Burst of brain activity during dying could explain life passing before your

Many people who have come close to death or have been resuscitated report a similar experience: Their lives flash before their eyes, memorable moments replay, and they may undergo an out-of-body experience, sensing they’re looking at themselves from elsewhere in the room. Now, a small study mapping the brain activity of four people while they were dying shows a burst of activity in their brains after their hearts stop.

The authors say the finding, published today in the Proceedings of the National Academy of Sciences, may explain how a person’s brain could replay conscious memories even after the heart has stopped. It “suggests we are identifying a marker of lucid consciousness,” says Sam Parnia, a pulmonologist at New York University Langone Medical Center who was not involved in the study.

Although death has historically been medically defined as the moment when the heart irreversibly stops beating, recent studies have suggested brain activity in many animals and humans can continue for seconds to hours. In 2013, for instance, University of Michigan neurologist Jimo Borjigin and team found that rats’ brains showed signs of consciousness up to 30 seconds after their hearts had stopped beating. “We have this binary concept of life and death that is ancient and outdated,” Parnia says.

Still, despite the numerous reports over hundreds of years from people who have been resuscitated following clinical death or nearly died, “I was shocked to realize we know almost nothing” about brain activity during the dying process, Borjigin says. For the current study, she and her team looked at the medical records of four people who were in comas and on life support on whom physicians had placed electroencephalography caps. None of the patients had any chance of survival.

The caps continually monitored the electrical signals moving across the surface of each patient’s brain: before and after physicians removed their ventilators, during each patient’s last measurable heartbeat, and up until all brain activity had ceased. Seconds after their ventilators were removed, two of the patients’ brains suddenly lit up with a burst of neuronal activity in high-frequency patterns called gamma waves that continued as the heart stopped beating. Other studies have found the same pattern when a healthy person is actively recalling a memory, learning, or dreaming, and some neuroscientists have linked these oscillations with consciousness.

Ajmal Zemmar, a neurosurgeon at the University of Louisville, says gamma waves may signal that different brain regions are working together to combine disparate sensations into the conscious awareness of an object—putting together the sight and smell and sound of a car, for instance. How the brain does this, he says, “is one of the biggest mysteries in neuroscience,” but seeing the same gamma waves in dying people suggests a biological mechanism for the reports of the brain replaying memorable events in those final moments. His lab previously saw similar gamma waves in one person who died of a heart attack while that person’s brain was being monitored for seizures.

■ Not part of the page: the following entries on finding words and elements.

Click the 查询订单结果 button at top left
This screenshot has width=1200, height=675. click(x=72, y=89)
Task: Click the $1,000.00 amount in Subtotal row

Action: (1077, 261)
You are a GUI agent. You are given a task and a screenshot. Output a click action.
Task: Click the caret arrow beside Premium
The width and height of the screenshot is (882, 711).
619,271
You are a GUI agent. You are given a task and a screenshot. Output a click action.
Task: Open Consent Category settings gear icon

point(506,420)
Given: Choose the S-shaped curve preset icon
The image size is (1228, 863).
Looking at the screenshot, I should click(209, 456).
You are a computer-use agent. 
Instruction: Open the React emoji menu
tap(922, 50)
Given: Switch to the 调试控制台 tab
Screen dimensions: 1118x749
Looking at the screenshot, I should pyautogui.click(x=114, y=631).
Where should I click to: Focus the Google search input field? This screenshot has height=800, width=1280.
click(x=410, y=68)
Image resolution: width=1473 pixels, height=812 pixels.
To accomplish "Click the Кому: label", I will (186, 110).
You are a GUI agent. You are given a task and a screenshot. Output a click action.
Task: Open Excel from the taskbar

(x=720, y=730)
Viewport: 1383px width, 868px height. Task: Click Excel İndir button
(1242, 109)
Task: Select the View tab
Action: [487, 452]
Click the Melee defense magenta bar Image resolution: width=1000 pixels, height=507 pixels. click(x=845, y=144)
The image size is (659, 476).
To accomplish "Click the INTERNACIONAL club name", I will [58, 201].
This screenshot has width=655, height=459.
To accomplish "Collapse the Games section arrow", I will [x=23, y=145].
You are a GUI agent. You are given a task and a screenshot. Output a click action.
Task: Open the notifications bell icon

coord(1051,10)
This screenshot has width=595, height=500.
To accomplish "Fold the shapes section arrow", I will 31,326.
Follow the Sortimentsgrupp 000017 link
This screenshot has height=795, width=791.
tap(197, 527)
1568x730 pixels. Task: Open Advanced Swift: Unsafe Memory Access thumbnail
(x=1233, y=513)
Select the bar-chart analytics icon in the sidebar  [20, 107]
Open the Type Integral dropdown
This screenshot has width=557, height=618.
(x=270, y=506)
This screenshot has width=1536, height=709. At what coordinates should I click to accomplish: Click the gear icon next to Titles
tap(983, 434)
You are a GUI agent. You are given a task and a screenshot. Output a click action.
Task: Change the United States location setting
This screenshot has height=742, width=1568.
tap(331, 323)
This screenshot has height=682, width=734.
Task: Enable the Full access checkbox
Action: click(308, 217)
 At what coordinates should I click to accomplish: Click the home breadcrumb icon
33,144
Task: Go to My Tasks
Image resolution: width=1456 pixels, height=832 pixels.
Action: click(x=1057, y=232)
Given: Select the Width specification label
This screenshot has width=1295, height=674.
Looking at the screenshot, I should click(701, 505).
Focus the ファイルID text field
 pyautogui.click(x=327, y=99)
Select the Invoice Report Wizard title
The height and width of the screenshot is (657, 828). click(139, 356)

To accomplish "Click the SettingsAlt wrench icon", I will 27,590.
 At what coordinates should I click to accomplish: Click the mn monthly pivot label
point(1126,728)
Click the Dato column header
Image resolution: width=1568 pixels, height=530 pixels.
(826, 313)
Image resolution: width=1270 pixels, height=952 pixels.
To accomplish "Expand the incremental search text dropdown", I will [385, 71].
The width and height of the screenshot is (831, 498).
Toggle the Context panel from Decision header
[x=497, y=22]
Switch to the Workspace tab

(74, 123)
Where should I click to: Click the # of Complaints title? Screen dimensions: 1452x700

“This paper is really important for the field and the consciousness field more generally,” says biomedical scientist Charlotte Martial of the University of Liège, who studies near-death experiences. She is not surprised that only two of the four people in Borjigin’s study showed the gamma activity, given that not all people who have survived near-death report memory recall or out-of-body experiences. Borjigin notes that the two people whose brains showed gamma activity also had a history of seizures, which she says could have primed their brains to experience abnormal rhythms.

Her team also saw increased electrical activity in a brain region called the temporo-parieto-occipital junction, which is believed to be involved in consciousness and is activated during dreaming, seizures, and out-of-body hallucinations. She thinks the burst of brain activity is part of a survival mode that the brain is known to enter once it is deprived of oxygen. Studies of animals undergoing brain death have found that the organ begins to release numerous signaling molecules and creates unusual brainwave patterns to try to resuscitate itself, even as it shuts down external signs of consciousness. “It shuts the door to the outside world and takes care of internal business because the house is on fire,” she says.

Borjigin hopes to replicate her findings by collaborating with other medical centers to study brain activity in patients who are dying. Finding some answers to how the dying process occurs would be crucial, Zemmar says, because “death is sort of a mystery—we don’t really know what it is.”